It's always easier to play some tragic characters than comic ones, because people are often afraid to seem funny. It is easier to play Prince Siegfried than Beiburzhuev when he grimaces to the soundtrack. You have to make the viewer laugh, but at the same time act in such a way that you are not perceived as a jester. Each character must find his own niche in certain experiences and in the life that he lives on stage.

Physically it is now difficult to perform the ballet "Firebird". This is the first such work where a large number of different styles are combined into one ballet. We have six appearances on the stage, and each one is a new style in dance. From ultra-modern you move on to classics, and at the same time you need to have time not only to quickly switch to a new style, but also to change clothes and return to the stage. Dancers are not machines, and when you manage to do all this without a hitch, you can assume that you have succeeded.

- Do you have any favorite roles?

- Recently, I like roles "with character" more and more, when there is an opportunity to make your character more emotional. It was a pleasure for me to dance not only Prince Siegfried, but also Rothbart, because he has a large number of overflows, mood changes, you can add and add, try to experiment so that the character becomes more vivid and meaningful. But at the same time, I can safely say that all my roles are my favorite! I cannot refuse one in favor of the other. They are all interesting: there are more complex ones, there are simpler ones, but I get pleasure from each.

I remember my first performance, it was Swan Lake. I remember that jitters, the moment when you realize that everything is over - there is nowhere else to retreat. And when the conductor stood at the podium, the lights were turned off, the first notes sounded - that's it, then only forward, there is no turning back.
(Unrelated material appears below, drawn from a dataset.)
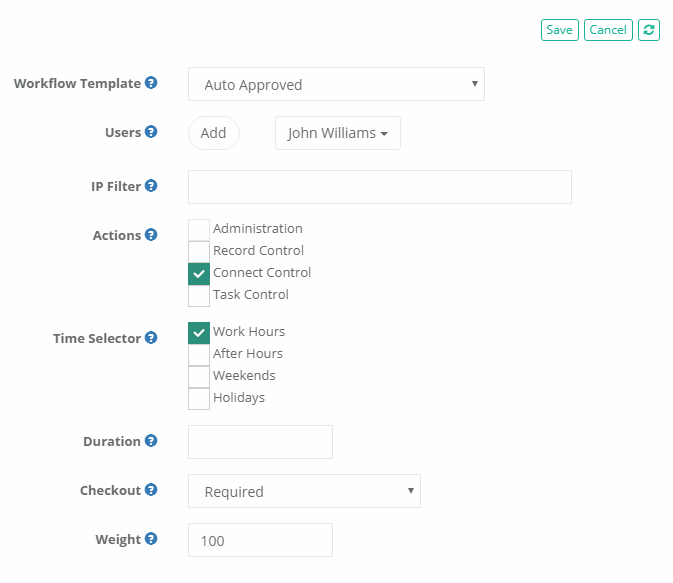Click the refresh icon button

[x=649, y=30]
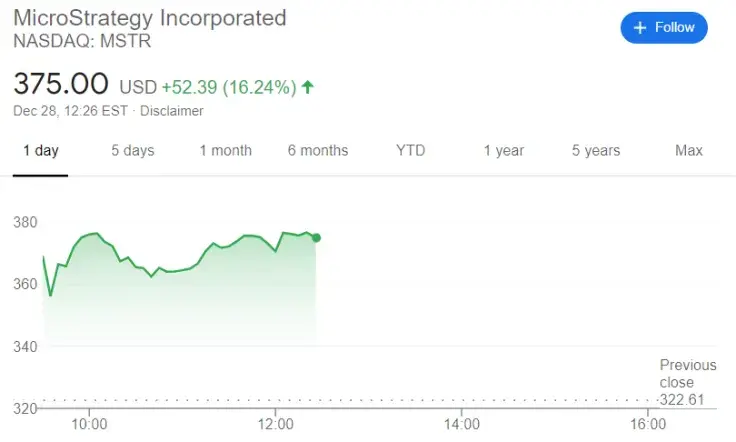Screen dimensions: 736x442
Task: View the 5 years chart
Action: (596, 151)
And the music, and the scenery, and costumes - everything helps to get used to the role and make it interesting.

— Do you have dream roles?

- I really like the music and choreography in the ballet Le Corsaire. I would like to perform a pas de slander on the big stage. Once I danced it, on my own initiative, when Larisa Gergieva invited me to the festival (International Arts Festival "Visiting Larisa Gergieva" - ed. ). I enjoyed it tremendously, but, unfortunately, I did not show the pas de cursing on our stage.

Ballet dancers have a short time to dance, we retire early (ballet dancers retire after 15 years of service - ed.). There are many modern productions that I want to participate in, and I would also like to see many ballets taken from the repertoire restored, because you never get tired of dancing classical parts. Each time they are experienced in a new way, each time you give the movements a new meaning. It may sound too ambitious, but I would like to dance everything that I have not danced before!
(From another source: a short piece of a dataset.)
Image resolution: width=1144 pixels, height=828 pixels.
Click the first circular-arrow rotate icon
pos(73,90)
- In 2011, you participated in the "See the Music" project and worked on a miniature for Bach's music with European choreographers. Did this experience come in handy in your future work?

- This is, without exaggeration, a colossal experience. Any new work is a great interest, an opportunity to learn something new, to discover new directions, movements. For the development of any artist, this is very important, you always need to grow, move forward, discover new facets in dance, this helps to reach new heights, because the options for using this or that movement are almost endless. The Perm ballet is now on the rise, and I am glad that, thanks to my work, I am involved in this.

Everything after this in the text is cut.